Joshua and the israelites



BY: Fr. Karabari Paul



“No one Who puts his hand to the plough and looks back is fit for the kingdom of God.”

At some point in our lives, we have probably all come up with reasons why we shouldn’t have to do the thing we have been asked to do. And sometimes that can be something God has asked us to do. When He calls us to do something for Him, things like fear of the unknown, fear of failure, and not feeling good enough can all stop us from taking that step out of our comfort zones and following His will. When God speaks to us, and tells us what He would love us to do, we have a choice to make. We either make a commitment or make an excuse.

The readings today (1 Kings 19:16b.19-21, Galatians 5:1, 13-18, Luke 9:51-62) talk about God calling individuals and their responses shown either in acceptance or rejection. For those who have accepted to follow God, a total commitment is required. At first, some Samaritan villagers resisted Jesus who was only making entry to Jerusalem. Jesus could see them as mere distractions and not a necessary group of enemies to be consumed by fire. Sometimes, we do not realise that it is a complete waste of energies to focus on some perceived enemies. They could just be distractions.

A man walked up to Jesus and indicated interest in being a disciple but Jesus never accepted. However, He invited others who came up with various excuses. Often, what comes may not be what you need, and what you need may not be available exactly when you need it. Commonly, we only have a few people in our inner circle. These are the people that we are close to, we trust, and we can confide in. We need to be wise when it comes to who we allow into that circle. It really hurts when we discover that not everyone has our best interests at heart. So we must learn to be discerning, and know on what level to interact with people.

Does it not shock you that someone wanted to follow Jesus but He refused? Not everyone can be your friend. It has nothing to do with hate. Do not hate anyone. Love everyone as much as you can. The Bible warns us: ‘One who has unreliable friends soon comes to ruin, but there is a friend who sticks closer than a brother’ (Proverbs 18:24).

God told Elijah that Elisha would eventually take his place as prophet. And Elisha’s ministry started like this: ‘He took his yoke of oxen and slaughtered them. He burned the plowing equipment to cook the meat and gave it to the people …Then he set out to follow Elijah.’ It sounds pretty drastic. Destroying his old way of life meant he could never go back to it. But it was actually quite symbolic.
It was the end of Elisha the farmer, and the beginning of Elisha the prophet.

When we try and change something about ourselves, or start something new, we can find it hard to take that first step. We come up with excuses as to why we can’t do it. Maybe we are comfortable as we are, we don’t want the risk of change or it’s not the right time. The thing is, we can’t just take a step forward into the future; we also have to remove the things that could lead us backwards into the past. To begin a new chapter, we must end an old chapter.
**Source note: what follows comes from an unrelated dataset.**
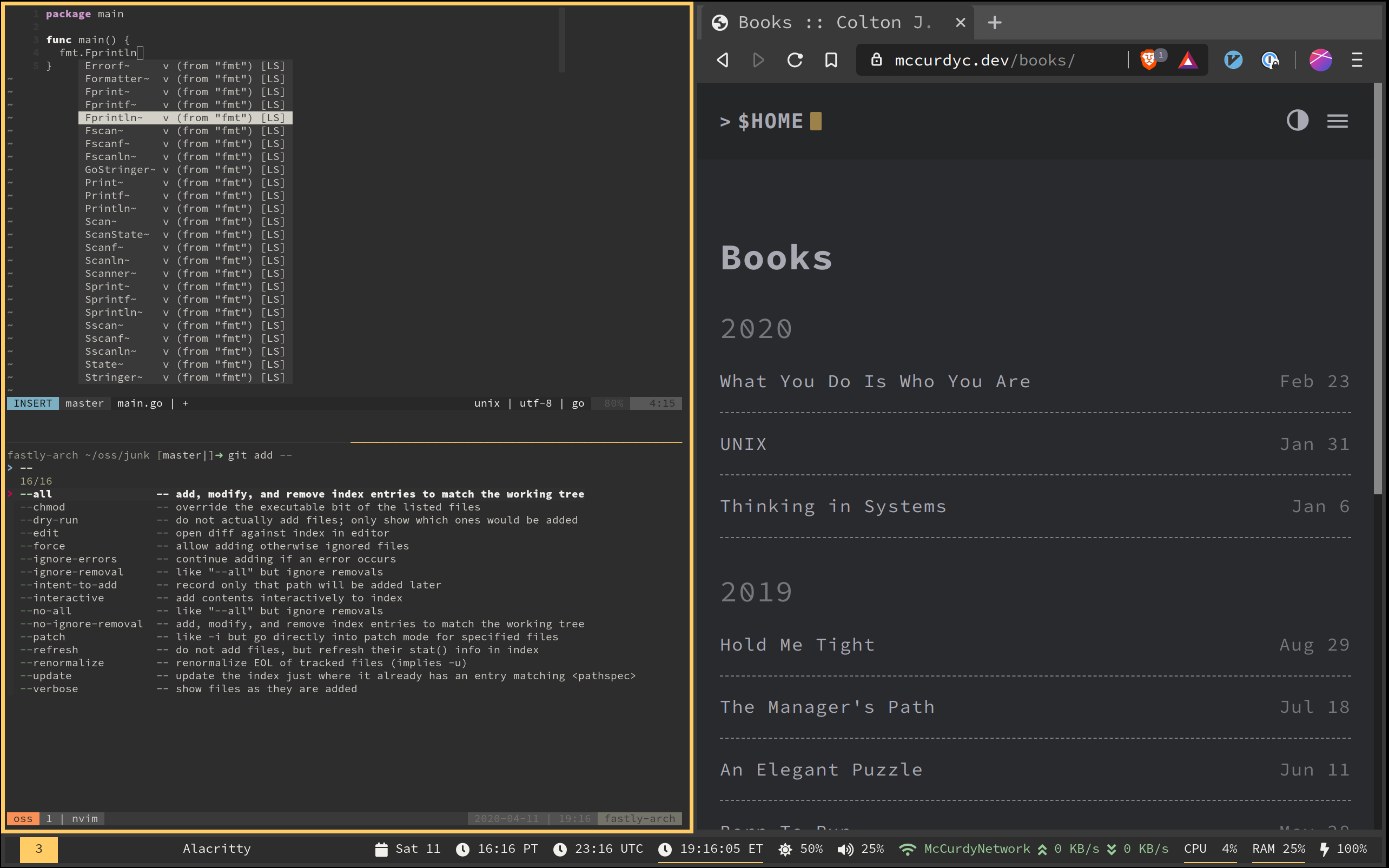Bookmark the current page
Screen dimensions: 1389x868
[830, 59]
Elisha didn’t need to burn his plowing equipment to follow Elijah, but it made a statement. It was a statement of faith. There was no turning back. Whether it is in our relationships, lifestyles or something else, we need to end a chapter before we can fully move into the new one. When God told Lot and his family to leave Sodom, the angels warned them not to look back: ‘Don’t look back, and don’t stop anywhere in the plain!’ (Genesis 19:17). They needed to keep their eyes on what was ahead, not their old life. And we need to do the same.

If God’s telling us to do something, we need to take His hand and move forward in faith. We don’t want to miss out on the opportunity to play our part in God’s kingdom. So let us stop making excuses and trust Him to help us to do whatever He is asking of us. GOD IS STILL ON THE THRONE. May God bless you and your household always through Christ Our Lord Amen. Happy Sunday.